Recently I found part of the eulogy that was read at her wedding:

"She had a very happy nature. Her attitude was, `don't complain, there are others worse off than myself. Don't fuss over me. She would pass people and say hello to many strangers. He sister once asked her why, and she said, "I don't know why, but isn't it great to smile and to make new friends."

She was always laughing and smiling. I don't ever remember her crying or complaining. She was always in a light of pain, but her response would be, "Jesus is bearing my pain" On the night she died, the last question she asked of me (her sister) was "Have I done enough. I will only go if I know I have done all I can for the Lord." "

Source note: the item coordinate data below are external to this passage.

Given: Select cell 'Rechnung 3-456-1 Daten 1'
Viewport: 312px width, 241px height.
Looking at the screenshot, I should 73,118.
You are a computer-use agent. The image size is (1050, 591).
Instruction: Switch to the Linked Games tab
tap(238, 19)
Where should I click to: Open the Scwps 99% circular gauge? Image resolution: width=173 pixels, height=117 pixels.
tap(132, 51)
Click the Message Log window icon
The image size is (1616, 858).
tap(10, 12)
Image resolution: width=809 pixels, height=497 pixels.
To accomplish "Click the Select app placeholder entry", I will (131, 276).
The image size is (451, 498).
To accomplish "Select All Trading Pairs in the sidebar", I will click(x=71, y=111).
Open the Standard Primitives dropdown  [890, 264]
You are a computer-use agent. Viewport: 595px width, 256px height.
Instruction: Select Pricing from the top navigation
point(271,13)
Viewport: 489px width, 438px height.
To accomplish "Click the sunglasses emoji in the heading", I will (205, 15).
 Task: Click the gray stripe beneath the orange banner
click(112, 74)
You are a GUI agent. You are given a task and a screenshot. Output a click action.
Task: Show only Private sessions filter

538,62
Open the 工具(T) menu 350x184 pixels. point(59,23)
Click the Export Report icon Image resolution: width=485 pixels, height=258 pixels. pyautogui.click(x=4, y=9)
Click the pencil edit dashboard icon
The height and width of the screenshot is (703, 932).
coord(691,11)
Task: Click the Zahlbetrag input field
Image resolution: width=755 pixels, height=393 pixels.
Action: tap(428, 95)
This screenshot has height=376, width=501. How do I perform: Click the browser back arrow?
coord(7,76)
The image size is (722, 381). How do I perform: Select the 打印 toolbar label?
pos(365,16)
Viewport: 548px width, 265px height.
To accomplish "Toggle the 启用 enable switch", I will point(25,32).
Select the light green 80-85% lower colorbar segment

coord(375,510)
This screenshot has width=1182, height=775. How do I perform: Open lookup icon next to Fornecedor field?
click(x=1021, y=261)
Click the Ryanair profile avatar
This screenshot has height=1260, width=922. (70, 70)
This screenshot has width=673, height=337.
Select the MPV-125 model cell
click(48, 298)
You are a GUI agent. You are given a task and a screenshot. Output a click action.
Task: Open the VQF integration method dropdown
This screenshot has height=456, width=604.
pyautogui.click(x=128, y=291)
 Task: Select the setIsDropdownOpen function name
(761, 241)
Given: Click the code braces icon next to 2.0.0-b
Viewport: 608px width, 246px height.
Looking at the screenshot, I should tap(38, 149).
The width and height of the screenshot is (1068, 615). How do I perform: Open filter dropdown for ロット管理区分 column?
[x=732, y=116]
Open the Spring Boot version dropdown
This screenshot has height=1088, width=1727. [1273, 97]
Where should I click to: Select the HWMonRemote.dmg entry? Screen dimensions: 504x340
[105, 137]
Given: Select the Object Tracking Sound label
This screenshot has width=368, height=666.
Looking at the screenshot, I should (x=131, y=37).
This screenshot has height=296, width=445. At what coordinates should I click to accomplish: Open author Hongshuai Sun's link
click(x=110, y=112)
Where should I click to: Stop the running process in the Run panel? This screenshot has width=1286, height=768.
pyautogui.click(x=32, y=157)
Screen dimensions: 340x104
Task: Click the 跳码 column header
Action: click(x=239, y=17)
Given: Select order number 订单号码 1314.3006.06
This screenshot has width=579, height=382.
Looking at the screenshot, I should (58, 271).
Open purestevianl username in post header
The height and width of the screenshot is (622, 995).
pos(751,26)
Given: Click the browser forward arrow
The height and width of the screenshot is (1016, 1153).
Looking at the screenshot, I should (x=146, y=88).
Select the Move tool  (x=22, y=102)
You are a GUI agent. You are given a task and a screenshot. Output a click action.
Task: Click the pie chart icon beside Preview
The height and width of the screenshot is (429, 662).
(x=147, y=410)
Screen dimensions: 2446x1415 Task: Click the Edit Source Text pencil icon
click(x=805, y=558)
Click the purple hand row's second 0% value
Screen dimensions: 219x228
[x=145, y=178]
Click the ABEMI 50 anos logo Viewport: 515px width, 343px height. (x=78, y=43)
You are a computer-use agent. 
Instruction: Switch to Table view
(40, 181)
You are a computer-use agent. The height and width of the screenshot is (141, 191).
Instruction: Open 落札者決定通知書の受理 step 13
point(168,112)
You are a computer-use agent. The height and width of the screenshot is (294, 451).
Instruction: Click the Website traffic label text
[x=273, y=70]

Soon I will celebrate my 50th birthday. The only woman in my family to have lived that long. You see that legacy of death was something I needn't have feared, because instead my Mum has left me with a legacy of life- a legacy of love., of joy and of service for the Lord. He hasn't finished with me yet!!


WHERE DO YOU LIVE?

I know a man, his name is horner.
He used to live on Grumble Corner.
Grumble Corner in Crosspatch Town
And his face was never without a frown.

He grumbled at this, he grumbled at that
He grumbled at his dog and he grumbled at the cat.
He grumbled in the morning, he grumbled at night
And to grumble and growl was his chief delight.

He grumbled so much at his wife that she
Began to grumble as well as she.
And all the children, wherever they went
Reflected their parents discontent.

If the sky was dark and betoken rain
Mr Horner was sure to complain.
And if there was never a cloud about
He grumbled because of the threatened drought.

One day as I loitered along the street
My old acquintance I chanced to meet.
His face was without a look of care
And the ugly frown that he used to wear.

"I may be mistaken, perhaps I said,
As after saluting I turned my head,
"But it is - and isn't it - that Mr Horner
That used to live on Grumble Corner.

I met him the next day and I met him again.
In melting hot weather and pouring rain.
When stocks were up and stocks were down,
But a smile had somehow replaced the frown.